When James O'Barr created the graphic novel, the base concept was more of a reflection of storytelling at that time. A snapshot to a previous generation and how they conceived protagonists and tragedy. In a modern case, IMHO, it would have been simpler to make Eric Draven and Shelley Webster's deaths as morally ambiguous. I.E. the people who killed them were not right, but they had a point. Doing that would reset the narrative away from the love story element, which frankly is not something you want to rely on to hook an audience if you have essentially a non actor being asked to do half the heavy lifting ( FKA Twigs is not an actress by trade, so there's a struggle there)
The current casual movie going audience in America is simply going to be hyper reactive to any oppressed/oppressor themed storylines. I don't even know if you could release something like The Hunger Games in today's current industry climate. The ideal is that all the major factors of a film production knock it out of the park. But if one phase doesn't, there has to be a logical tradeoff where you can compensate for it. For example, if Bill Skarsgard gave the acting performance of his life, and critics loved it, but the action, visuals and soundtrack all fail, then it's not going to help the overall impact desired.

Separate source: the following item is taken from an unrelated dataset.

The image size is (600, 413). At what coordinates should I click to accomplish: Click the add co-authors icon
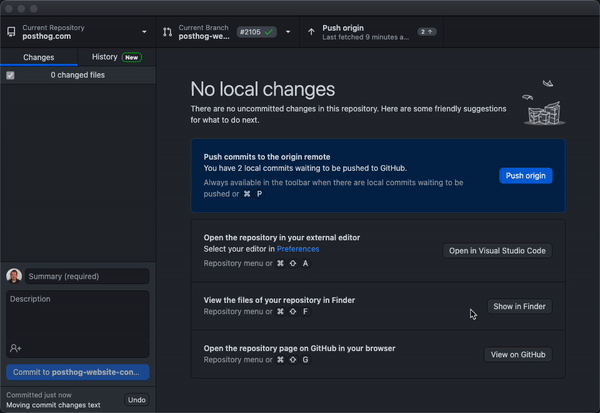point(16,348)
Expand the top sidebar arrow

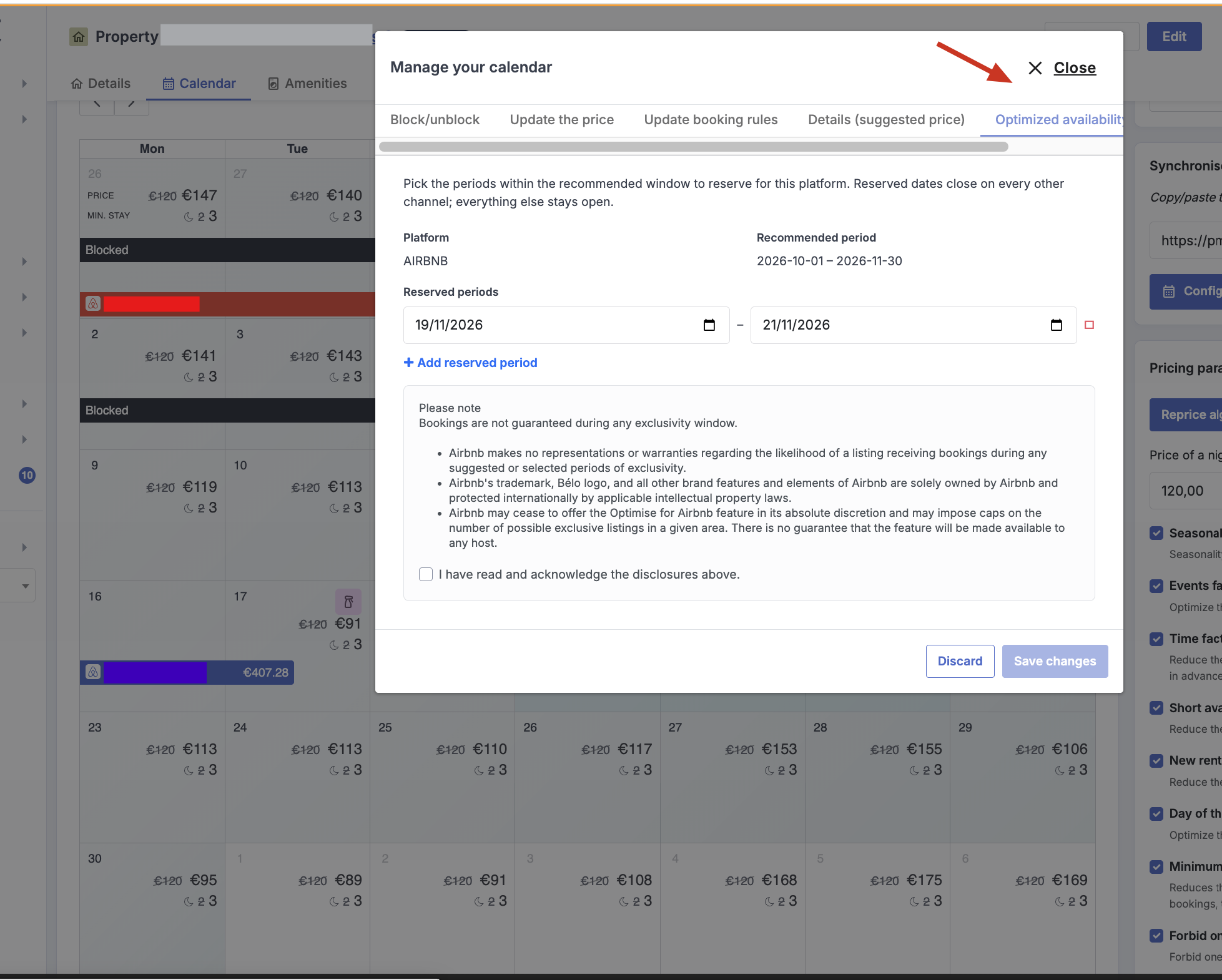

If it was up to me, if I had to manage an actual writers room on The Crow, I'd make the main character ( not Eric Draven anymore but someone else) a child molester. I.E. he's not here to kill monsters. He's here to show he's the biggest monster. I'm sure some of that might be off the rails for some here. But it wouldn't be boring. And it would play to Skarsgard's actual established strengths. The current Crow concept unfortunately has a express elevator to boring and it happens real fast.